▸ Dataset records
------------------------------------------------------------
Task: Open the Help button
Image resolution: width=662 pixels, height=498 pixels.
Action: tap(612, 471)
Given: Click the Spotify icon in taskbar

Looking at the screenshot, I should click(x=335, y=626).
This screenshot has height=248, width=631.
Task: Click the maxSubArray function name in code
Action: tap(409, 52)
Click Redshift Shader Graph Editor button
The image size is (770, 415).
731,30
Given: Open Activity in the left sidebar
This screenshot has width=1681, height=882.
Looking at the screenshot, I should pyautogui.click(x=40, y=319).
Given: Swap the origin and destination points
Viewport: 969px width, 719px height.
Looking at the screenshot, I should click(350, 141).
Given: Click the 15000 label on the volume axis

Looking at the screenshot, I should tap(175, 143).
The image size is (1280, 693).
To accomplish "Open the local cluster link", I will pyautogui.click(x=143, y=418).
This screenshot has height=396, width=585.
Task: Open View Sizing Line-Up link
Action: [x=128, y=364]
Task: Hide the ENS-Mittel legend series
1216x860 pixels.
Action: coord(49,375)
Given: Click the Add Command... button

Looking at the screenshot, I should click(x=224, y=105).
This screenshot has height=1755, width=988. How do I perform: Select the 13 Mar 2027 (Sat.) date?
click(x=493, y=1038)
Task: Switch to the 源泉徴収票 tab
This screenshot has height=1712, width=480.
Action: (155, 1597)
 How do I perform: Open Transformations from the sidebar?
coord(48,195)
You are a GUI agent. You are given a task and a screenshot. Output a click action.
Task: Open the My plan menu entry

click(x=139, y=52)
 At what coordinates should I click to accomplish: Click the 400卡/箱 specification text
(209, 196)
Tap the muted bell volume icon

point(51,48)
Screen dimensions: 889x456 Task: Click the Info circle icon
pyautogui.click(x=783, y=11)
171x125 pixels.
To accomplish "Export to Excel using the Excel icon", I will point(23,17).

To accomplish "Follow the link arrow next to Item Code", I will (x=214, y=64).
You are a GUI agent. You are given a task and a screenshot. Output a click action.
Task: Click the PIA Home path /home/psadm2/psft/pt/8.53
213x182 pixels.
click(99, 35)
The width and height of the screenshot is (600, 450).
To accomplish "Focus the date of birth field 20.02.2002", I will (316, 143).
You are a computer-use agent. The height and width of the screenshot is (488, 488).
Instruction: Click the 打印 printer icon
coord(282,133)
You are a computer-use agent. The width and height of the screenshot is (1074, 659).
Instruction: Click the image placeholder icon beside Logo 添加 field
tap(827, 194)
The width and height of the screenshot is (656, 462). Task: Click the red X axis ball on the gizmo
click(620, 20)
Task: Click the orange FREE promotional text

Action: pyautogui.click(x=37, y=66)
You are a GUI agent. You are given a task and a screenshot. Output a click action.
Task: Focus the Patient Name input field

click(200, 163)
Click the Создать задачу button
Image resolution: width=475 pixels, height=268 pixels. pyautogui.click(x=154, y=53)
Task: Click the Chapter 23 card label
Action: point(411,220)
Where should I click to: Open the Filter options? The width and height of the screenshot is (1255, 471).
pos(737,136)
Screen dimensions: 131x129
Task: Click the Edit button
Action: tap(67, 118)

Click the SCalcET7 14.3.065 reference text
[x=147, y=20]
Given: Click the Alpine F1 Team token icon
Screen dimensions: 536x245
------------------------------------------------------------
▸ Task to complete
Reproduce the complete data exactly as presented above.

▸ Exercise response
Task: Open the Help button
Image resolution: width=662 pixels, height=498 pixels.
Action: tap(612, 471)
Given: Click the Spotify icon in taskbar

Looking at the screenshot, I should click(x=335, y=626).
This screenshot has height=248, width=631.
Task: Click the maxSubArray function name in code
Action: tap(409, 52)
Click Redshift Shader Graph Editor button
The image size is (770, 415).
731,30
Given: Open Activity in the left sidebar
This screenshot has width=1681, height=882.
Looking at the screenshot, I should pyautogui.click(x=40, y=319).
Given: Swap the origin and destination points
Viewport: 969px width, 719px height.
Looking at the screenshot, I should click(350, 141).
Given: Click the 15000 label on the volume axis

Looking at the screenshot, I should tap(175, 143).
The image size is (1280, 693).
To accomplish "Open the local cluster link", I will pyautogui.click(x=143, y=418).
This screenshot has height=396, width=585.
Task: Open View Sizing Line-Up link
Action: [x=128, y=364]
Task: Hide the ENS-Mittel legend series
1216x860 pixels.
Action: coord(49,375)
Given: Click the Add Command... button

Looking at the screenshot, I should click(x=224, y=105).
This screenshot has height=1755, width=988. How do I perform: Select the 13 Mar 2027 (Sat.) date?
click(x=493, y=1038)
Task: Switch to the 源泉徴収票 tab
This screenshot has height=1712, width=480.
Action: (155, 1597)
 How do I perform: Open Transformations from the sidebar?
coord(48,195)
You are a GUI agent. You are given a task and a screenshot. Output a click action.
Task: Open the My plan menu entry

click(x=139, y=52)
 At what coordinates should I click to accomplish: Click the 400卡/箱 specification text
(209, 196)
Tap the muted bell volume icon

point(51,48)
Screen dimensions: 889x456 Task: Click the Info circle icon
pyautogui.click(x=783, y=11)
171x125 pixels.
To accomplish "Export to Excel using the Excel icon", I will point(23,17).

To accomplish "Follow the link arrow next to Item Code", I will (x=214, y=64).
You are a GUI agent. You are given a task and a screenshot. Output a click action.
Task: Click the PIA Home path /home/psadm2/psft/pt/8.53
213x182 pixels.
click(99, 35)
The width and height of the screenshot is (600, 450).
To accomplish "Focus the date of birth field 20.02.2002", I will (316, 143).
You are a computer-use agent. The height and width of the screenshot is (488, 488).
Instruction: Click the 打印 printer icon
coord(282,133)
You are a computer-use agent. The width and height of the screenshot is (1074, 659).
Instruction: Click the image placeholder icon beside Logo 添加 field
tap(827, 194)
The width and height of the screenshot is (656, 462). Task: Click the red X axis ball on the gizmo
click(620, 20)
Task: Click the orange FREE promotional text

Action: pyautogui.click(x=37, y=66)
You are a GUI agent. You are given a task and a screenshot. Output a click action.
Task: Focus the Patient Name input field

click(200, 163)
Click the Создать задачу button
Image resolution: width=475 pixels, height=268 pixels. pyautogui.click(x=154, y=53)
Task: Click the Chapter 23 card label
Action: point(411,220)
Where should I click to: Open the Filter options? The width and height of the screenshot is (1255, 471).
pos(737,136)
Screen dimensions: 131x129
Task: Click the Edit button
Action: tap(67, 118)

Click the SCalcET7 14.3.065 reference text
[x=147, y=20]
Given: Click the Alpine F1 Team token icon
Screen dimensions: 536x245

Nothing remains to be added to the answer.